VoIP Application Software Takes A New Approach

BY JEFF CRITSER

The restructuring of the telecom sector has left many industry professionals pondering how the market will reshape itself, and what new technologies and trends will invigorate the resurgence. While the VoIP space has provided some measure of protection from the overall telecom tempest, the outcome of market forces is inescapable. Embracing and deploying VoIP technology for its own sake does not go far enough; cheaper, faster, better are the mantra of today, and these tenets are inextricable and can no longer be considered in isolation. Developers need to do more with less, with a clear eye on cost reduction and technology reuse without sacrificing product differentiation.

As customers continue to drive OEMs to produce feature-rich, high-density products under these cost constraints, the lifeblood of VoIP systems -- the applications software itself -- must be reengineered to accommodate this new paradigm.

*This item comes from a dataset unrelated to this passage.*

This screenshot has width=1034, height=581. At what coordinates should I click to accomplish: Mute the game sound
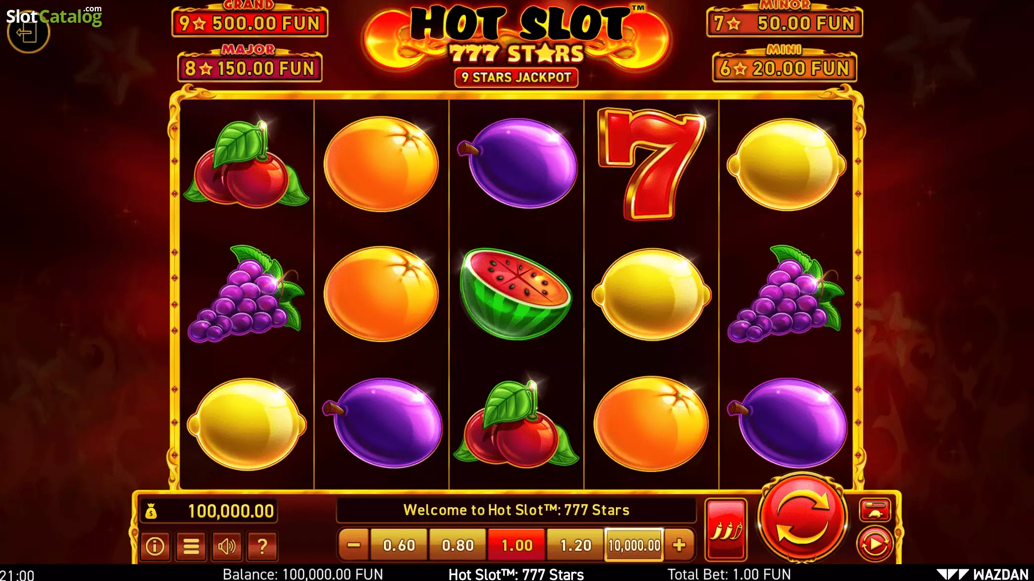click(227, 546)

This entails far more than simple tweaks to the existing body of application software and reworking commercial grade algorithms. A different design philosophy altogether is required, one that looks at VoIP platforms as complete and interoperable entities and not a mere assembly of finite components. While on the surface this premise looks simple enough, this top-down approach represents a significant departure from the way VoIP software has been conceptualized, developed, and deployed in the field today.

THE TRADITIONAL BOTTOM-UP APPROACH
Historically, VoIP software focused mainly on the DSP, primarily due to the components' high representation in the design of VoIP platforms. Not surprisingly, OEMs centered their design decisions on which DSP they intended to use, with the standard considerations of performance, size, and power dissipation following suit. The VoIP software vendors responded in kind by supplying the necessary codecs and data packaging components necessary to run on the DSP, however this bottom-up approach left manufacturers to fend for themselves with the most critical design elements, including system management, signaling, call control, gateway control, and control plane interface. Often, the integration of these disparate components was quite a difficult process, requiring the stitching together of algorithms and protocols from many different suppliers. Consequently, system efficiency was sub-optimal, and time to market was painfully slow.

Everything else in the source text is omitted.